Pour en savoir plus sur les préférences des O. calaminthae en matière de nid, le chercheur a installé une quarantaine de boites contenant des blocs de bois percés de trous de tailles différentes. Les dispositifs seront régulièrement surveillés au cours des prochains mois, bien que la crise du coronavirus et les mesures de sécurité aient entravé les recherches ces dernières semaines.

Une quarantaine de boites telles que celle-ci ont été installées pour tester les préférences des abeilles en matière de nid.  Chase Kimmel

Une espèce à protéger

En apprenant à mieux connaitre l'espèce, le spécialiste espère aussi inciter à la protéger, de même que son environnement. "Sa présence est étroitement associée à la calament d'Ashe, donc l'abeille pourrait influencer la façon dont la plante est pollinisée ce qui peut affecter la survie de la plante", a relevé pour CNN, Chase Kimmel.

C'est pourquoi "il est très important de continuer à étudier la relation entre l'abeille et les plantes hôtes et son influence sur son environnement", a-t-il continué. Mais la survie de la plante menacée n'est pas le seul facteur qui pèse sur l'existence de l'abeille bleue dont l'habitat au sein du Lake Wales Ridge disparaît rapidement.

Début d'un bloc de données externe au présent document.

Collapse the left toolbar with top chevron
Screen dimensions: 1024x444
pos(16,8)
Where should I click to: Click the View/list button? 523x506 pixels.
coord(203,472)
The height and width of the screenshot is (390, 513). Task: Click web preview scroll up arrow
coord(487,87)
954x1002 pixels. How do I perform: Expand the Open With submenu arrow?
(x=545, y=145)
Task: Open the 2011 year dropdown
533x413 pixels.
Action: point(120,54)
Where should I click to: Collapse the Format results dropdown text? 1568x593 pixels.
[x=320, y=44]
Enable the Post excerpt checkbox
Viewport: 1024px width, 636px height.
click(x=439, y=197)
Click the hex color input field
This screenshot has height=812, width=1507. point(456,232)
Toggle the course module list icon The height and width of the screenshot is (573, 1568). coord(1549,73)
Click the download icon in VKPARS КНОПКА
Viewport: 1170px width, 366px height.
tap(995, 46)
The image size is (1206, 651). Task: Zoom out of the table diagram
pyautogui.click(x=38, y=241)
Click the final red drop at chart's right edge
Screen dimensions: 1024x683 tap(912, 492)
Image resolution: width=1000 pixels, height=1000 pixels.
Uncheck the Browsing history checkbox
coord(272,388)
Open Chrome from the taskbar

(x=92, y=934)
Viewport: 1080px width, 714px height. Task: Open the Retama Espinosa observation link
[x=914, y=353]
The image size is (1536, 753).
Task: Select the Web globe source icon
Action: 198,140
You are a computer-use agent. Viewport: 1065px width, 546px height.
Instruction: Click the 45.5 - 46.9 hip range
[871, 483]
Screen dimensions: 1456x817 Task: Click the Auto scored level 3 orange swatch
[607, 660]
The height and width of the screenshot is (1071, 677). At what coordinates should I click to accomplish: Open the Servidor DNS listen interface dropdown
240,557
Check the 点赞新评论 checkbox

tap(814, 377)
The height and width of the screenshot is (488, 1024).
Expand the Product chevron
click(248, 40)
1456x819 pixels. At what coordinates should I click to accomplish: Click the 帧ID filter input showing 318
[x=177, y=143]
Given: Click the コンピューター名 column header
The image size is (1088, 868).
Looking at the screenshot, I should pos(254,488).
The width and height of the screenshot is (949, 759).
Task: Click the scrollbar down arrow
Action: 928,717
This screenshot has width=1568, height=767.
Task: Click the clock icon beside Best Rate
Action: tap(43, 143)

"C'est une chose d'entendre parler de perte d'habitat et de développement, c'en est une autre de rouler 30-40 minutes à travers des kilomètres des plantations d'orangers simplement pour arriver à un minuscule site de conservation", a illustré le scientifique. "Cela met en perspective à quel point la perte d'habitat affecte tous les animaux qui vivent dans cette région".

Une partie du projet de deux ans, financé par la Florida Fish and Wildlife Conservation Commission, va aider à déterminer si les abeilles bleues peuvent prétendre à une protection en vertu du Endangered Species Act, loi américaine visant à protéger les espèces en voie de disparition.